#### Problem description:
Quote every line below exactly and skip any picture.

== Supplied information

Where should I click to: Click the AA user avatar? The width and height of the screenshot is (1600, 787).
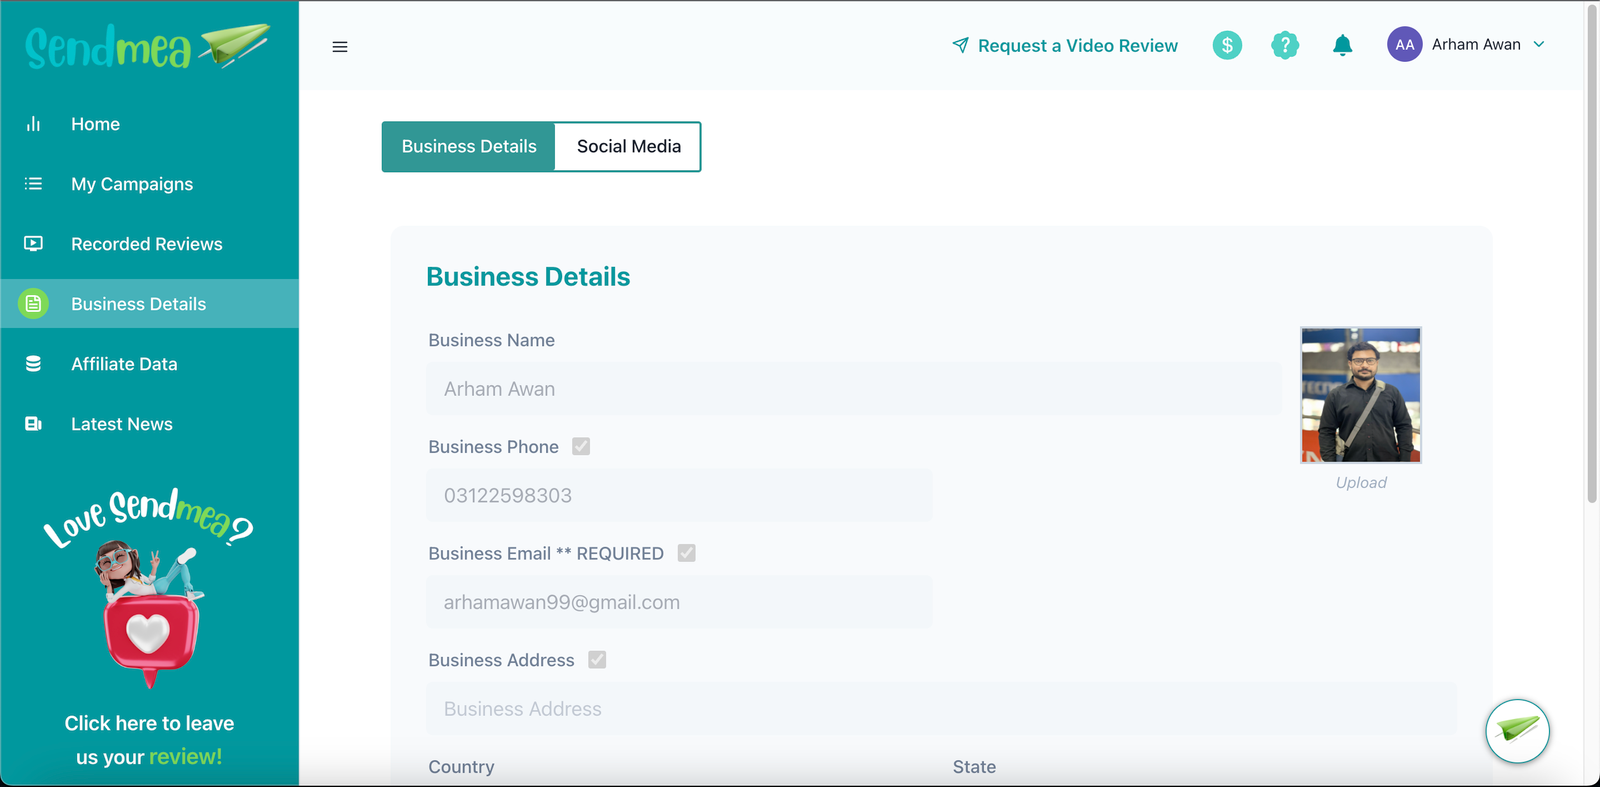coord(1404,45)
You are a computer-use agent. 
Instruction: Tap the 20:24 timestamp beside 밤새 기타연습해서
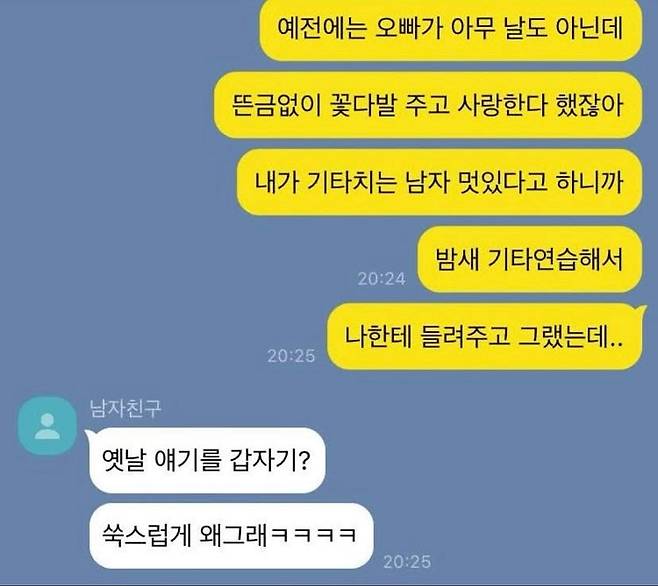pyautogui.click(x=381, y=279)
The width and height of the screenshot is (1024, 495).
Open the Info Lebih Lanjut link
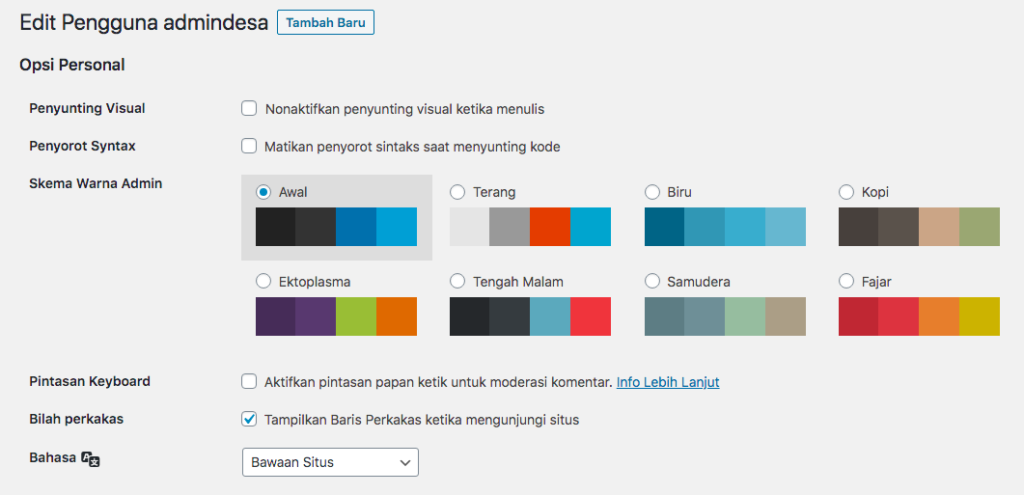(x=667, y=382)
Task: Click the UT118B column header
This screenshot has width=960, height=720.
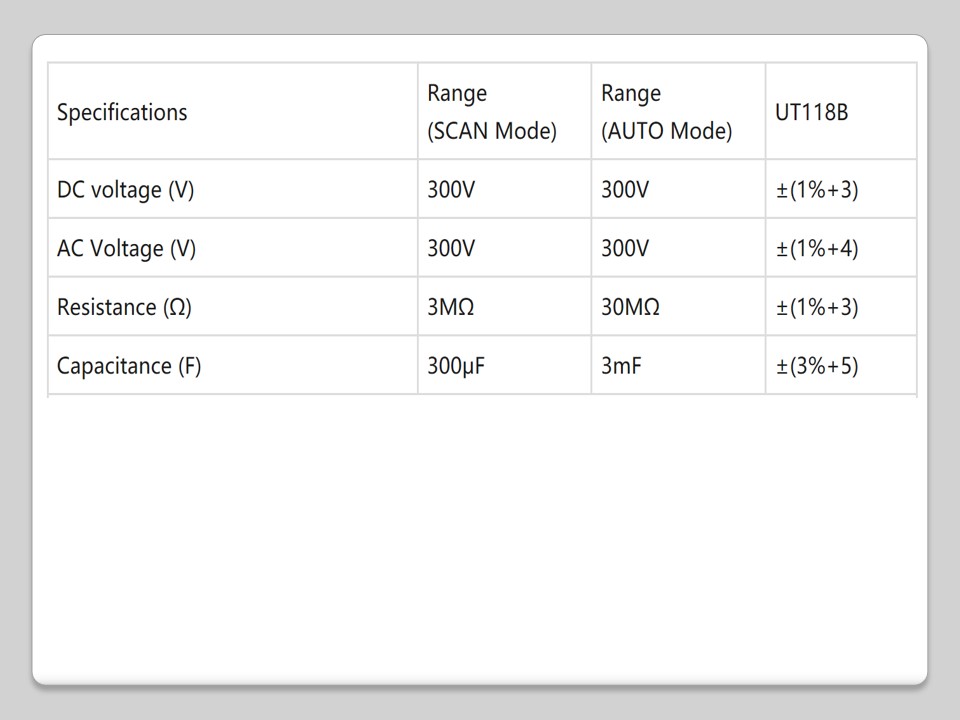Action: coord(811,112)
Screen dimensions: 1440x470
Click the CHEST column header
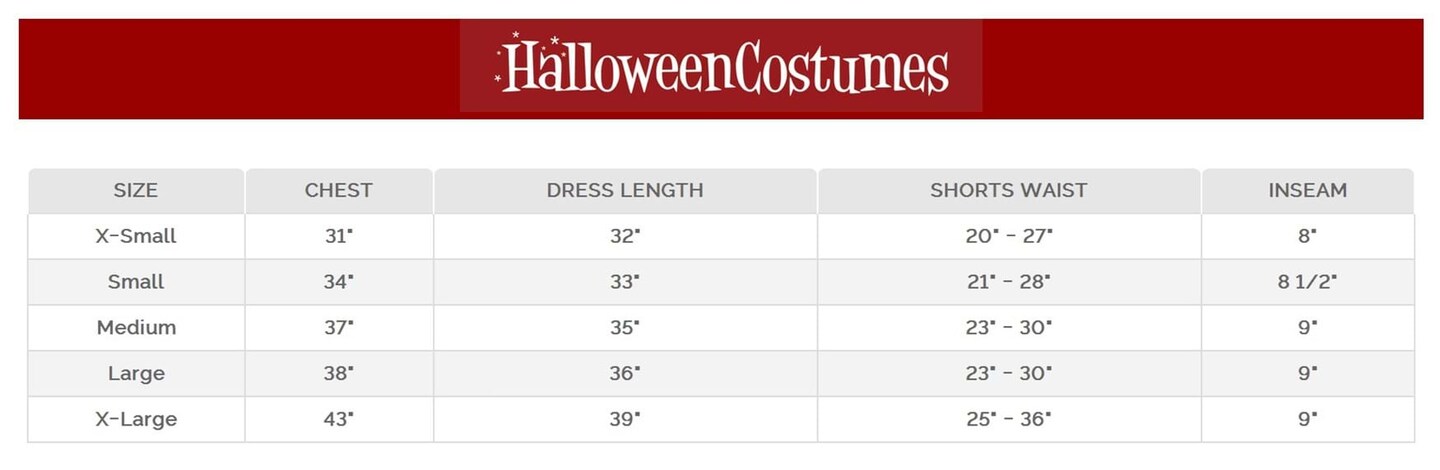pyautogui.click(x=338, y=190)
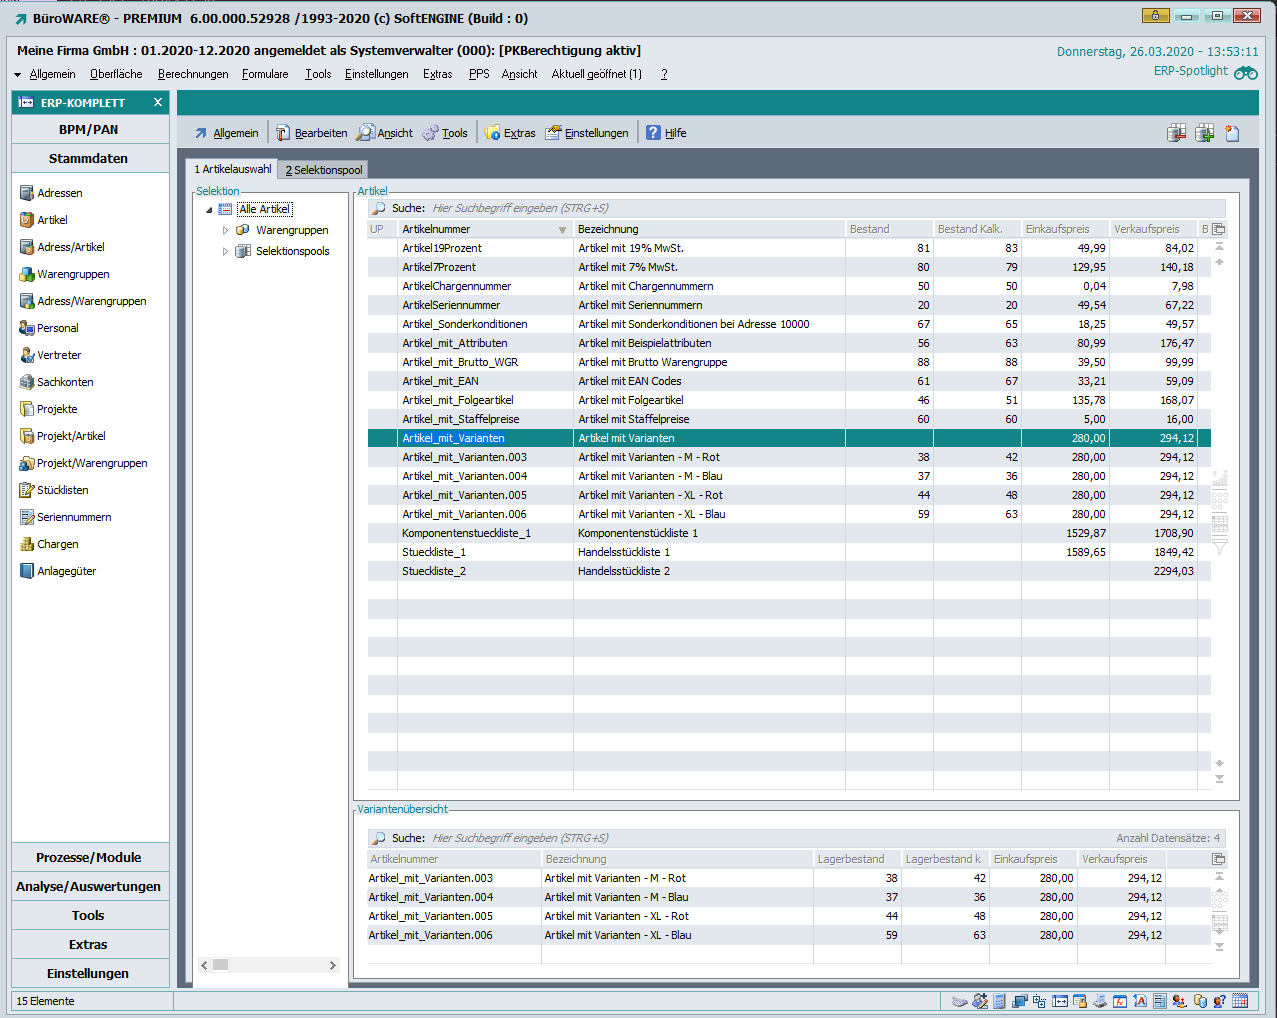Switch to the 2 Selektionspool tab
Screen dimensions: 1277x1018
(323, 170)
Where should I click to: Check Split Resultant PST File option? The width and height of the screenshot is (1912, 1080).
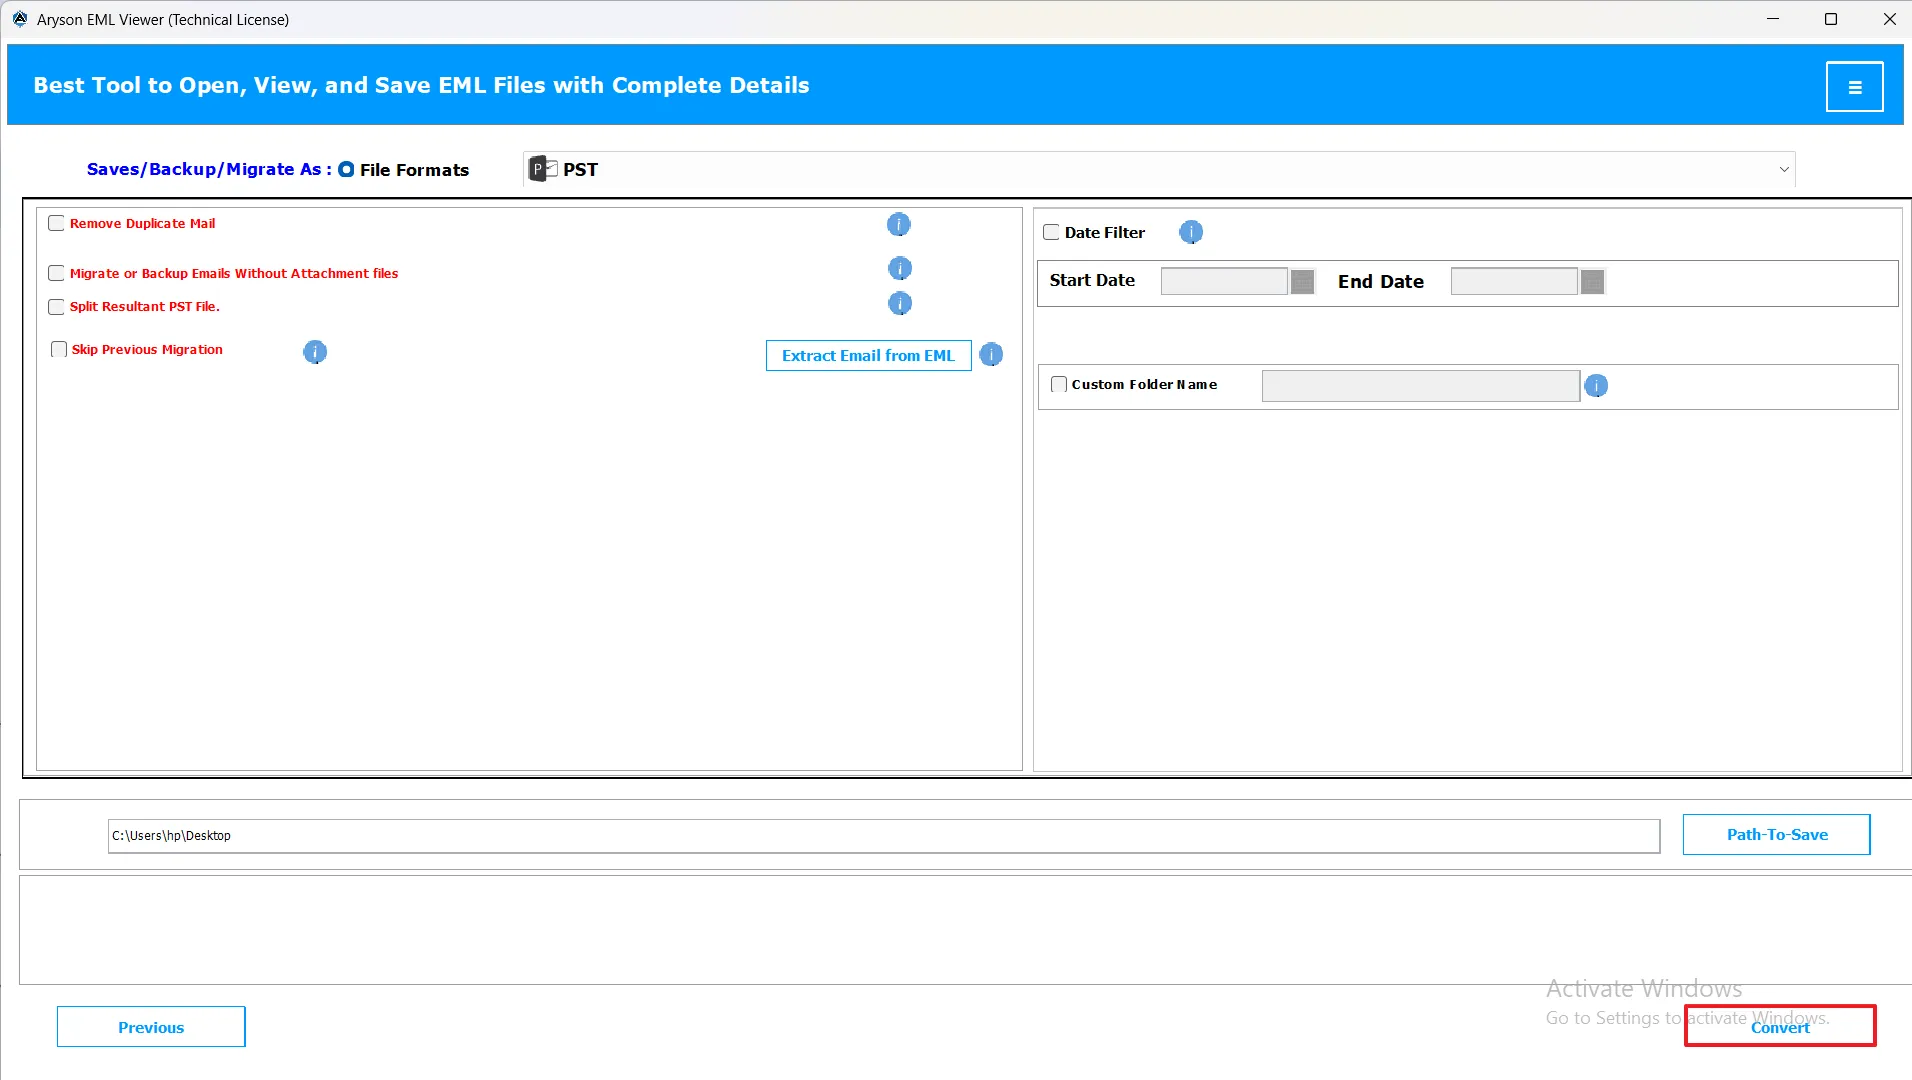(57, 307)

====

#### Answer section:
Where should I click to: Click the AA user avatar? The width and height of the screenshot is (1600, 787).
coord(1404,45)
You are a computer-use agent. 
Instruction: Tap the 20:24 timestamp beside 밤새 기타연습해서
pyautogui.click(x=381, y=279)
The width and height of the screenshot is (1024, 495).
Open the Info Lebih Lanjut link
(x=667, y=382)
Task: Click the UT118B column header
This screenshot has width=960, height=720.
Action: coord(811,112)
Screen dimensions: 1440x470
Click the CHEST column header
pyautogui.click(x=338, y=190)
Switch to the 2 Selektionspool tab
Screen dimensions: 1277x1018
(323, 170)
Where should I click to: Check Split Resultant PST File option? The width and height of the screenshot is (1912, 1080).
(57, 307)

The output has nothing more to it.